Underlined text = my emphasis added.
"For the New Testament alone, translators today have over 5300 manuscripts at their fingertips. Only 25 of these texts were at the disposal of the translators of the KJV. Arid [sic] in relation to the Old Testament, most everyone has heard of the Dead Sea Scrolls, only discovered in 1948 in caves close to the Dead Sea in Israel. The influence of these manuscripts upon both Old and New Testament scholarship is still being weighed. The discovery was very profound in that the scrolls are almost 1000 years older than previously available manuscripts were (and thus 1000 years closer to the time of the writing of the original manuscripts of the Old Testament). Should not the Bibles we read today, reflect the latest and best information available in Bible translation?
"...The books of the Old Testament were meticulously copied by an order of trained scribes.

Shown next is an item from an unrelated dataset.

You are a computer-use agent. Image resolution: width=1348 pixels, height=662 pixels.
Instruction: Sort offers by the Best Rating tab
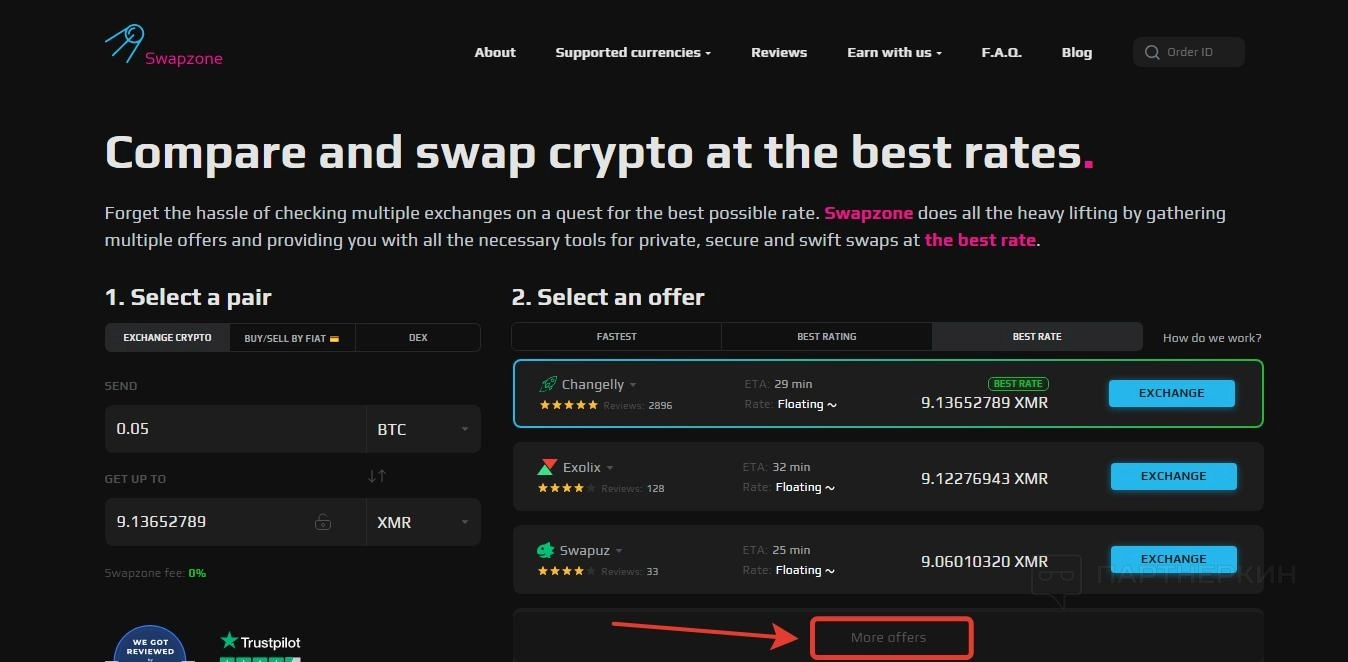[x=826, y=337]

Care was taken in copying because for centuries they were recognized (canonized) as the sacred texts for the Jewish faith. On the other hand, with the rapid and unorganized spread of the early Church, the writings which eventually became recognized as authoritative for the New Testament, were freely distributed and hastily duplicated by anyone who desired a copy for themselves or their church. This resulted in a vast collection of manuscripts, many of which contain significant variations. Consequently, since the translators of the KJV had only 25 manuscripts to consider (and these were, for the most part, rather recent and basically representing only one area of manuscript tradition), the KJV does not reflect the textual variations which are actually present.
"The vast variation among the manuscripts is the first amazing fact. The second fact is even more amazing. If you could examine the variations, you would find that among thousands of different readings, not one of them affects a basic fundamental doctrine."

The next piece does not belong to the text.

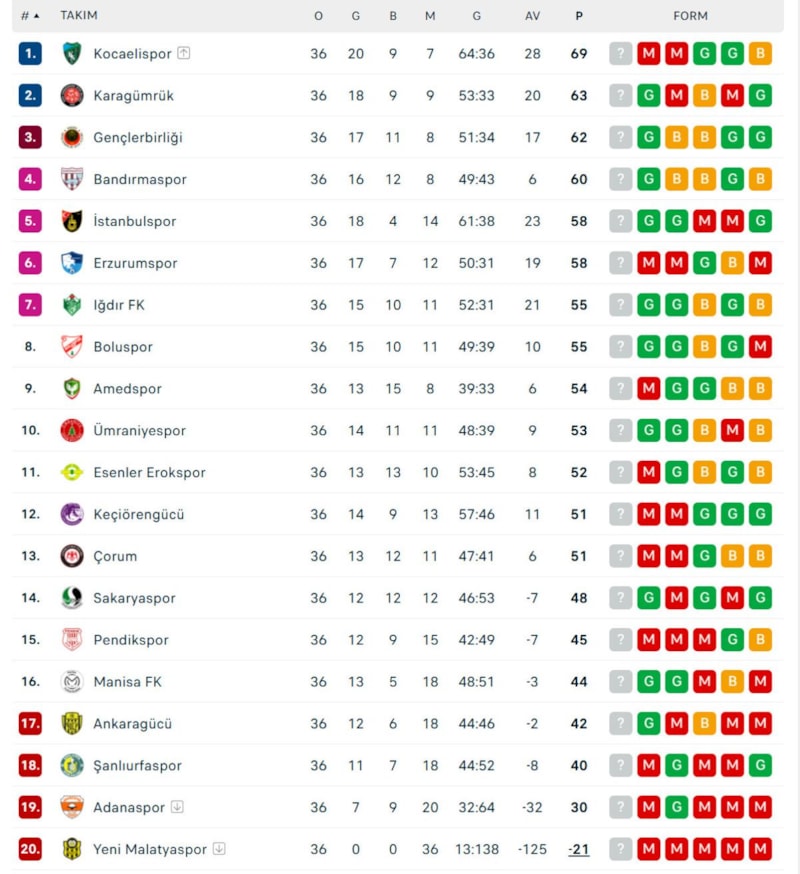Click the Gençlerbirliği club crest icon

[72, 138]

...from http://www.brfwitness.org/the-new-bible-translations-are-they-necessary/
"For this task, Erasmus was able to gather the copies that we today call Minuscules 1, 2, 7, 817, 2814, 2815, and 2816.

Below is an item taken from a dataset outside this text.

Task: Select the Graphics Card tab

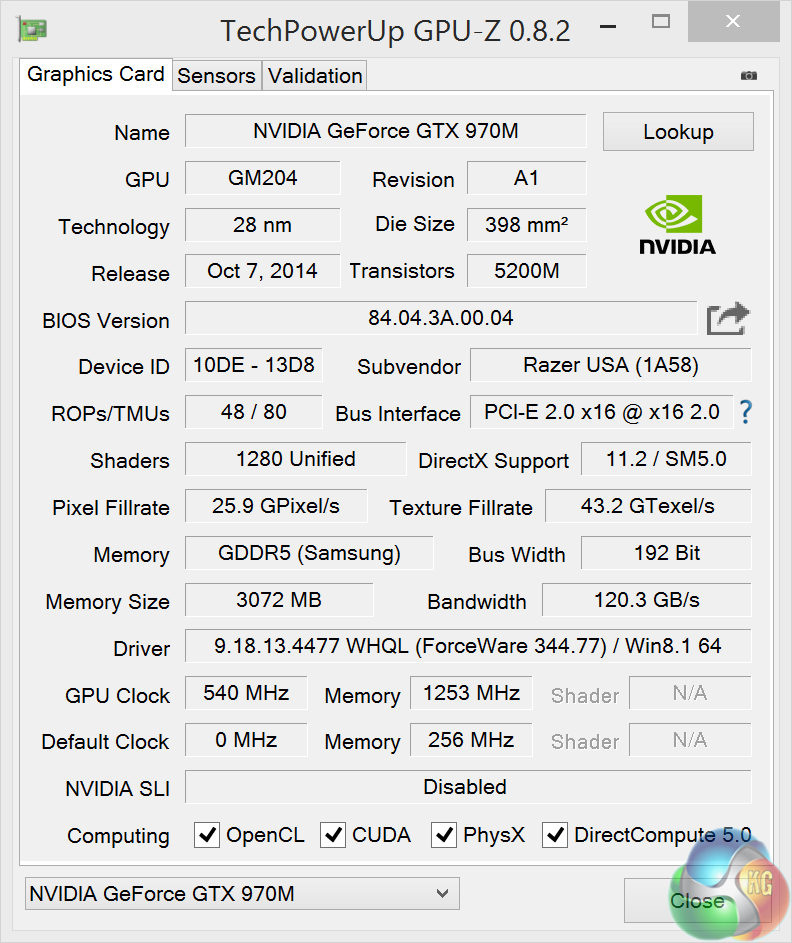Action: [x=96, y=75]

" ...For his second edition (1519), Erasmus’ gained access to Minuscule 33, a 9th Century copy of the New Testament that was nearly complete, though it lacked the entire book of Revelation and had some damage in the gospels. For his third edition (1522), he also consulted the recently produced Codex Montfortianus, a complete New Testament from the 16th Century.
" ...The manuscripts from which Stephanus drew to produce these notes were: Codex D (5th Century), Codex L (8th Century), Minuscules 8, 42, and 237 (11th century), 9, 38, 111, 120, 398, 2298, and 2817 (12th Century) 4 and 6 (13th century) and 5 (14th Century), and another 16th Century printed text known as the Complutensian Polyglot.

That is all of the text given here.